## Задания
1: Какое название, согласно отрывку об Академии наук, стали печатать в штампе на бланках вместо «Императорская»?
2: Продолжите отрывок об Академии наук, начав сразу после его последнего предложения.

-------- Отрывок

А.А.Шахматов и С.Ф.Ольденбург были у Ленина в Смольном.

Все это как будто бы за то, что опасаться нечего и в стане академиков должно водвориться спокойствие. Чем глубже погружаешься в изучение документов этой переломной и по своему значению ни с чем даже не сопоставимой в истории академии эпохи, чем глубже стараешься вникнуть в психологию академиков, тем более охватывает атмосфера неопределенности, жгучей, тревожной и неразрешимой. Она-то и была господствующей в их среде. Мы говорим «академия», «академики», не расчленяя понятий, но академики-то были разные, и академия была неоднородна! Разные по политическим взглядам, человеческим качествам, темпераменту, наконец, просто по состоянию здоровья. Поэтому позиция академии сложнее, чем половинчатая, как определили мы ее выше, и неопределеннее.

Но половинчатость и даже сложная неопределенность, отражающие растерянность и колебания в среде академиков, нуждаются ли в оправдании? Только-только наладились печатать бланки со штампом «Российская Академия наук» — вместо «Императорская», а изменилось ли что с переменой названия? Ровным счетом ничего. И не склонны были менять.

Внутри академии ничего не изменилось, а вокруг?

----------------
-------- Исходные строки

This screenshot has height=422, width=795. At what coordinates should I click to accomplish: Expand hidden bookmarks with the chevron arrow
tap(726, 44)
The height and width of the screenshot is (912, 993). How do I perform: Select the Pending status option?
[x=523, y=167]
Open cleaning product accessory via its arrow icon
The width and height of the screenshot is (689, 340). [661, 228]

----------------
-------- Исходные строки

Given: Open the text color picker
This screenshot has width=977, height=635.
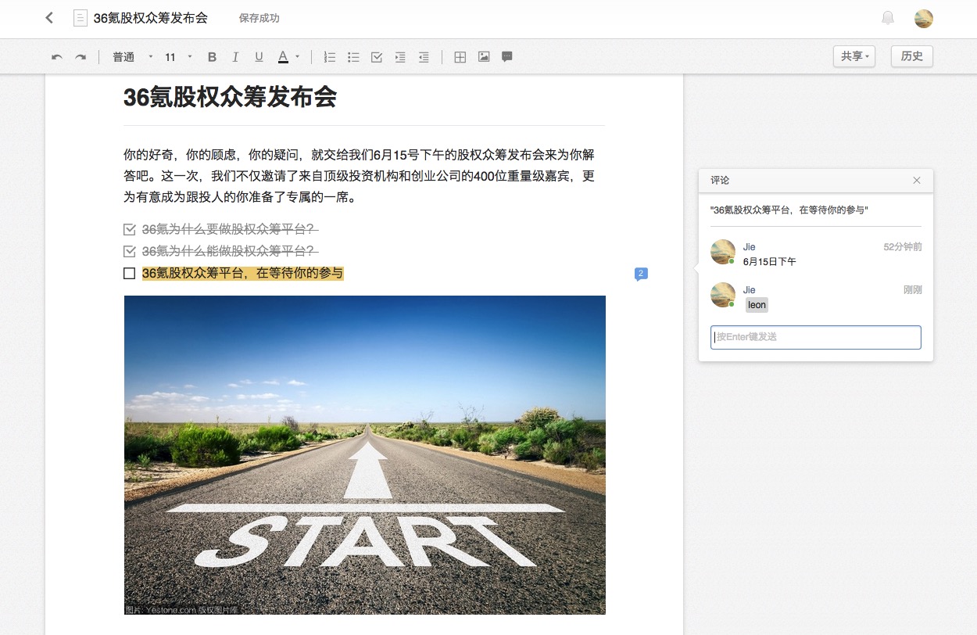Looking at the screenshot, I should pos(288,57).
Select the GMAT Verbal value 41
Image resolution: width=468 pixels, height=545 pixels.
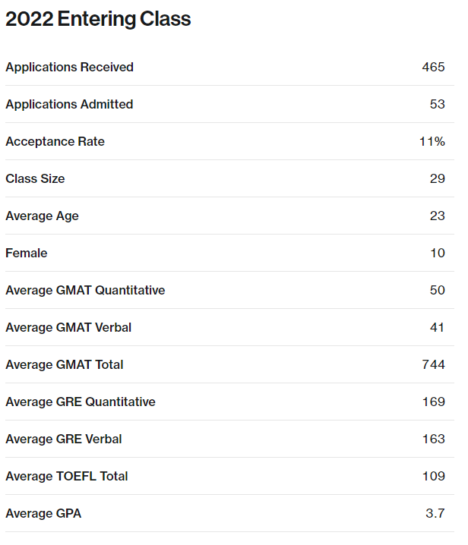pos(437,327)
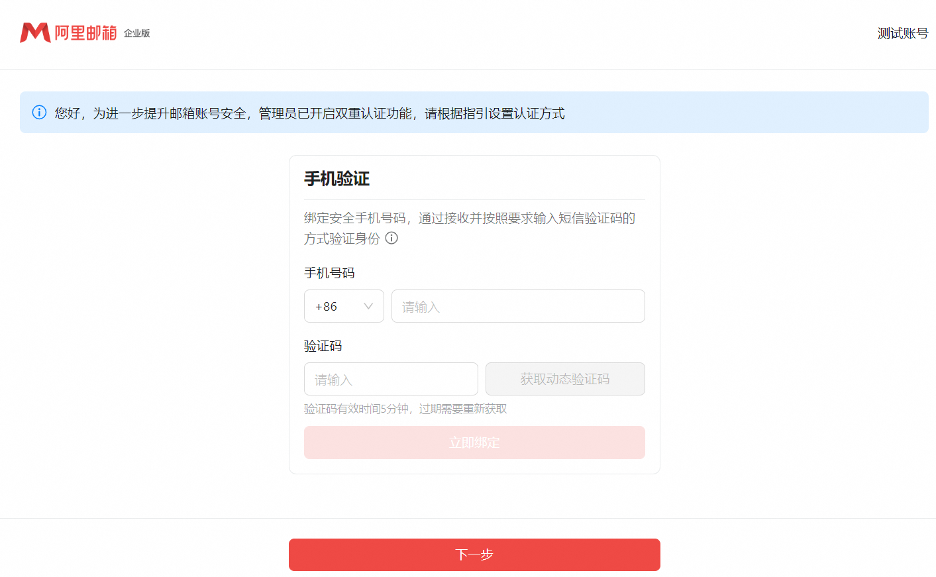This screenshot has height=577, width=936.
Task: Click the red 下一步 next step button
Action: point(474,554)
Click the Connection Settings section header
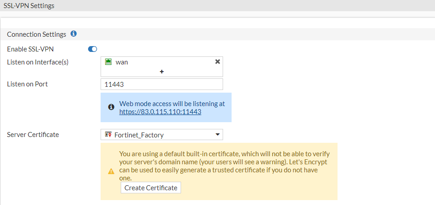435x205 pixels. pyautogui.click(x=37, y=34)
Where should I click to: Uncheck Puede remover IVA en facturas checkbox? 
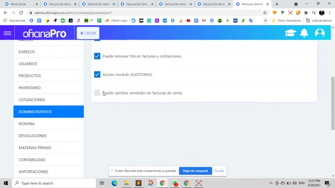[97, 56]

----------------
-------- Исходные строки

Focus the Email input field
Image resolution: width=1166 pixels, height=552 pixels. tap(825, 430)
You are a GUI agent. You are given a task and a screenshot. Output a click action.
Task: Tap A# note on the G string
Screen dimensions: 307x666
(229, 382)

----------------

## Ответы на задания
1: «Российская Академия наук».

2:
Все! Вдруг, в одночасье изменилось все! Так, во всяком случае, воспринималось это академиками. И чтобы показать это «все», нам вовсе нет надобности описывать петроградские улицы, занесенные снегом, патрули с красными повязками на рукавах, многочасовые митинги на Дворцовой площади и костры у Смольного, коридоры Таврического, в которых сидели, и спали, и крутили самокрутки солдаты, длинные и угрюмые очереди у продуктовых магазинов, беспорядочную стрельбу, откуда-то налетавшую и неизвестно где затихавшую, нам нет надобности описывать комиссаров в черных кожанках, афишные тумбы, заклеенные первыми декретами нового правительства, и даже ставшую легендарной «Аврору», которая — можно воспринять это как своеобразный символ — стояла как раз напротив дома № 2 по Николаевской набережной, угол 7-й линии, и домашним Карпинского (и других академиков), чтобы взглянуть на нее, достаточно было подойти к окну.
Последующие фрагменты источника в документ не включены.